An excellent illustration of how the promise made by a scene can be beautifully fulfilled for the eye by a following scene may be found in Griffith’s “The Idol Dancer.” Incidentally the joining shows how false motion may be harmonized with real motion. Let the reader imagine himself looking at a motion picture screen. The setting is a New England country road in winter. Into the picture from the lower right side of the frame comes a one-horse sleigh, which, as it glides along the road, describes a curving motion over the screen, first to the left and then upward to the right. It then begins curving to the left again, when the scene is suddenly cut. The effect on our eyes at this moment is such that we expect a continuation of motion toward the left, a completion of the swing. And this is just what we get in the next picture, which shows, not the sleigh at all, but the motion of the landscape gliding by, from right to left, as the sleigh-riders themselves might have seen it. We feel a pleasure of the eye somewhat akin to the pleasure of our ears when a musician strikes a note which the melody has led us to expect. Griffith’s touch of art in this joining is especially delightful because it is so subtle that any spectator, though he would surely feel it, would not observe it unless he were especially occupied in the analysis of motion on the screen.

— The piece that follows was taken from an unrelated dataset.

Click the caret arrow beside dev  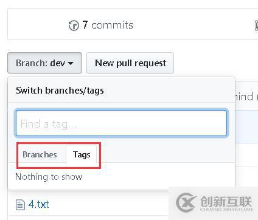click(71, 63)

Sometimes two scenes may be joined in perfect harmony of motions and yet show a conflict of meanings. In “The Love Light,” above mentioned, we have one scene where the hero is about to take refuge in the cellar beneath the room occupied by the heroine. He raises a trap door, goes down the steps, and, as he descends slowly, closes the door behind him. This downward-swinging motion of the door is in our eyes when the scene is cut, and the next instant we see the outer door of the house swinging open suddenly as the heroine rushes out into the yard. The motions of the two doors are in perfect unity and balance, but we are shocked nevertheless, because, since our minds and eyes were on the hero in the cellar, we had expected another view of him beneath the trap door.

But there are worse compositions than this in the movie theaters. Sometimes whole plays are out of unity from beginning to end. A notorious example was a photoplay called “The Birth of a Race,” which began with Adam and Eve and ended up with visions of the future, touching as it ran such things as little Moses and the Daughter of Pharaoh, the slave drivers of Egypt, the exodus of Israel, the crucifixion of Christ, the three ships of Columbus, the signing of the Declaration of Independence, Lincoln and the Emancipation Proclamation, the World War, German spies, steel works in the United States, a strike of the workers, etc., etc. All of these scenes were badly joined, but the greatest shock of all came when the action jumped in a flash from Christ and the two thieves writhing in crucifixion to the three ships of Columbus heeling gracefully in a light breeze.

Merely to hint at the contents of such a play is, we hope, sufficient criticism. Without harmony of subject matter there certainly can be no harmony of treatment. And if the director of “The Birth of a Race” offers as his defense that he did not write the story, we can only retort that he should not have picturized it. Even when the subject matter is in continuous unity it requires a skillful, painstaking, sincere director to weave its various materials into a single harmony of impressiveness.

Perhaps we have continued long enough the discussion of the many-sided nature and the artistic value of pictorial motions at rest. Let us simply add that the kind of rest we have in mind is never the rest of inaction, of sleep, or of death; it is rather a dynamic repose. Just as the still portions of the motion picture may be active upon the spectator’s mind, so the motions may be reposeful while they are both at work and at play. Such harmony of pictorial motions on the screen is not too high an ideal for the lovers of the cinema. The glimpses we get of that ideal now are enough to assure us that as time goes on more and more directors will be filled with inspiration and will achieve triumphant expression through their chosen art.